Rather than dwell on what went wrong, I think it's time for us to have a bigger discussion about what we want rugby to be and how we as a nation want to play it.
It’s not to undercut the problems with the organisation and at the grassroots - but we’re never going to solve those until we can articulate what rugby in Australia should be.
Getting this vision right ensures that all the required changes and what must be built to strengthen the game have a shared purpose.
Setting down the foundation of the game that we want to see will attract the right players and coaches. It will aid rather than hinder recruitment and talent development. We’ll spend money in the right places on the right players with the right skill set to play the game of rugby we want to see.
What do I want to see?
- Running rugby - we have always had some of the best running players on the planet. We all want to see Aussies with the ball in hand.
- Tries - I can take a loss on penalties if we go for a try every time. Aussies want to see the ball across the line or die trying.
- Tactical kicking - playing the game from the 9 does little for running rugby or the kind of kicking that encourages scoring tries. A rush defence has holes in it which a kicker can exploit. The 50-22 rule is made for attacking and tactical kicking.

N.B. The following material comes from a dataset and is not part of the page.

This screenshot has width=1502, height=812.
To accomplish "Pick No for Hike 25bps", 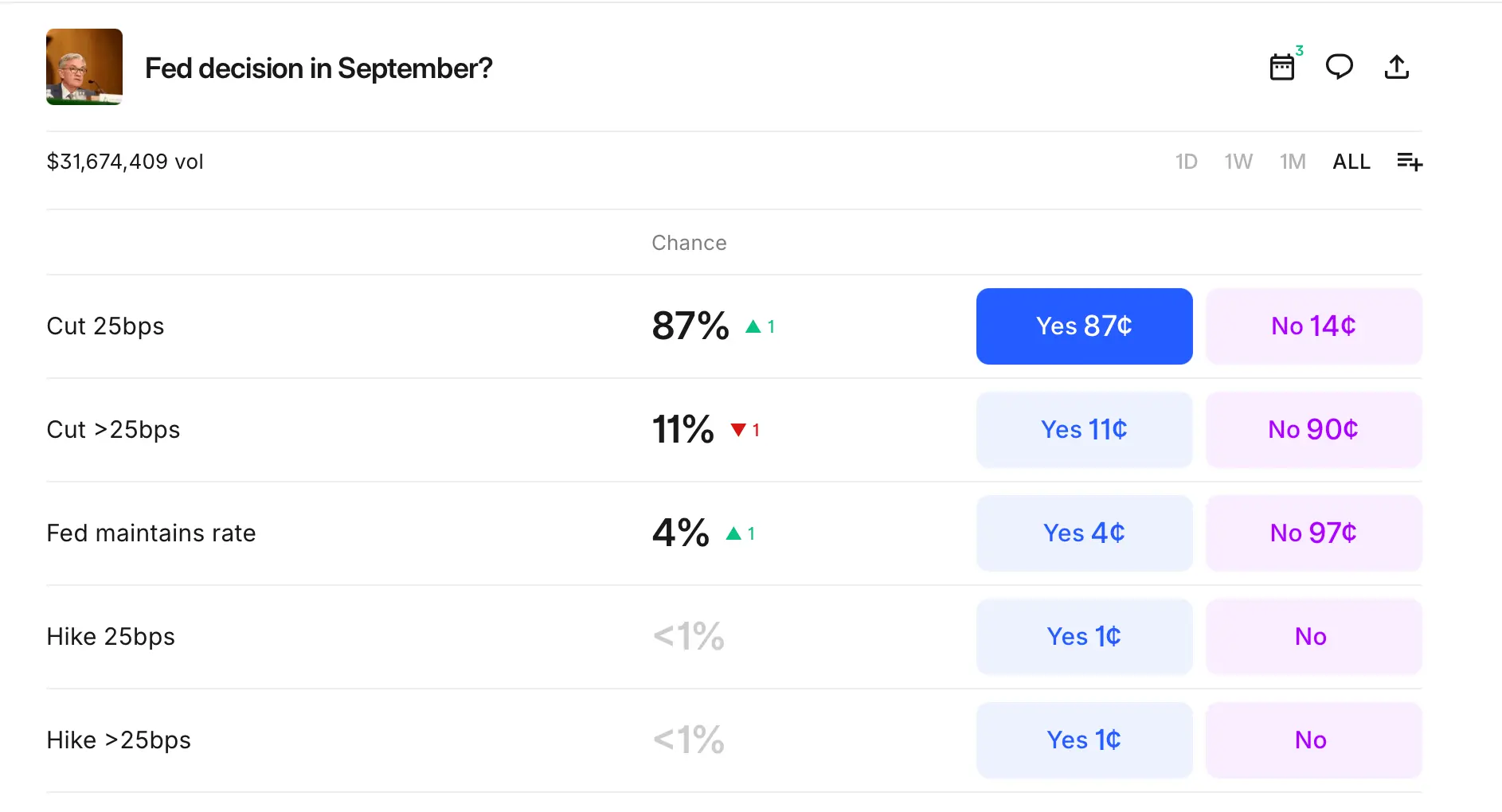I will pos(1314,637).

- Contested breakdowns - we have a history of the best jackaling forwards in the game. This kind of bastardy is the best kind of defence and should be our first line of attack. We’ve forgotten the art and mongrel we once had in this space.

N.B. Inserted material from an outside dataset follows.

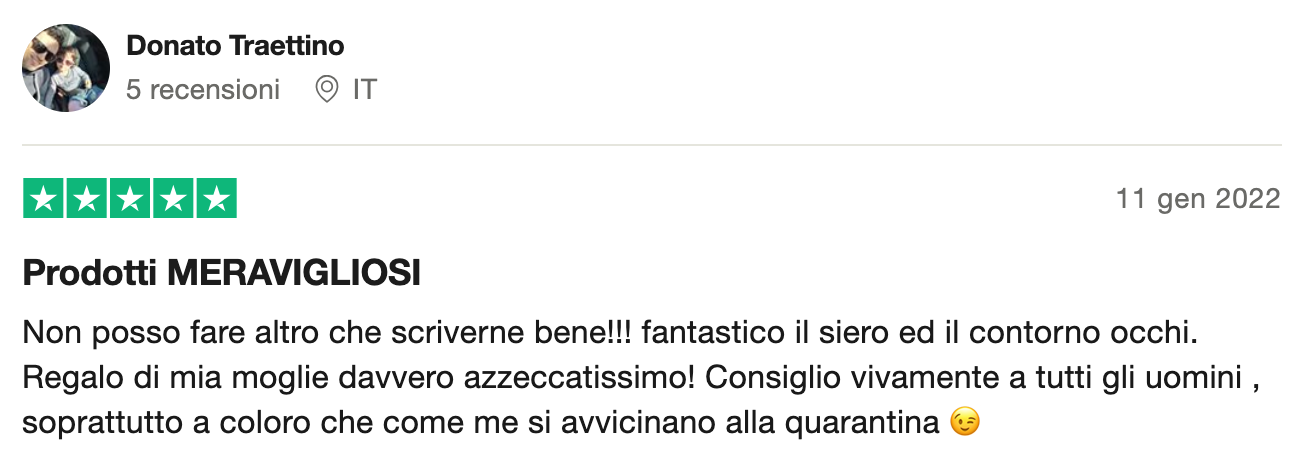Click the third green star
The width and height of the screenshot is (1308, 458).
pyautogui.click(x=129, y=198)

- Attack, attack, attack - there is something about the Australian mentality that prizes attack over defence. We want our team to attack at every opportunity, which means every contest. This isn’t just about what we do with the ball, it’s what we do when we don’t have it. We have to unleash the mongrel and fighting spirit of Australia. This isn’t about being the underdog but about being the dog and choosing to take the fight to the opposition at every opportunity. I’ll take any loss, no matter how bad, as long as we contest and attack at every opportunity.
- More than a one-trick pony - As a team, we have to be able to adapt to tactical changes. We need to have more than one game plan, and we need to be able to adapt to change within a play or two rather than 60 minutes later when the game is done. That means better on-field decision-making and more tactical team coaching - not the reliance on individual brilliance we have seen. We have become the most tactically devoid team on the planet, and it’s been the source of many losses.

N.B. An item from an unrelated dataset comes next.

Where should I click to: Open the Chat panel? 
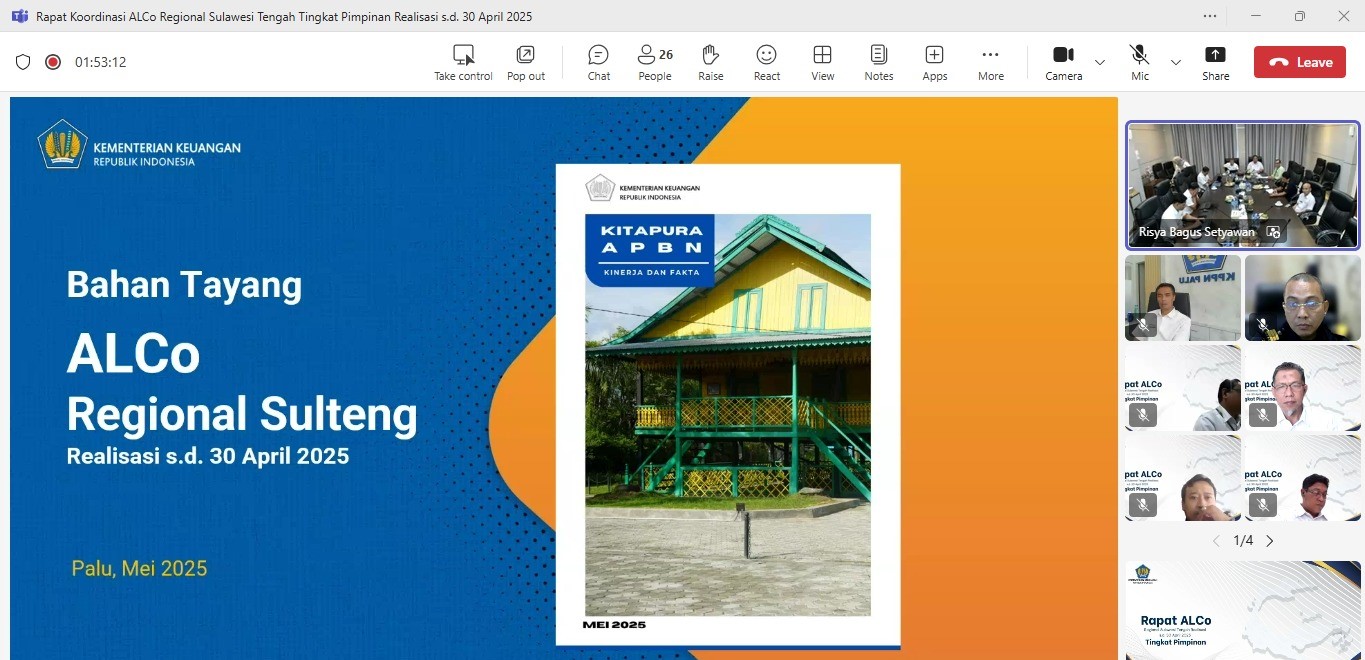[598, 61]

The problem we have is not the quality of the players; it's that we don't play as a team, and we don't play as a nation. We don't take risks because we fear failure. We don’t play cohesively because we don’t play as a team with clarity of visions and purpose.
Some of this comes back to how we’ve structured our domestic teams. Rather than reflecting a distinctive national form of the game, each state franchise that feeds the professional game plays an entirely different style of game. To expect these players to form a cohesive structure and style of play is ridiculous. This starkly contrasts New Zealand, where the teams play a cohesive Kiwi game with slight variations.
We have to do better, and it starts with creating a vision for what we want the Wallabies to be and how we want them to play!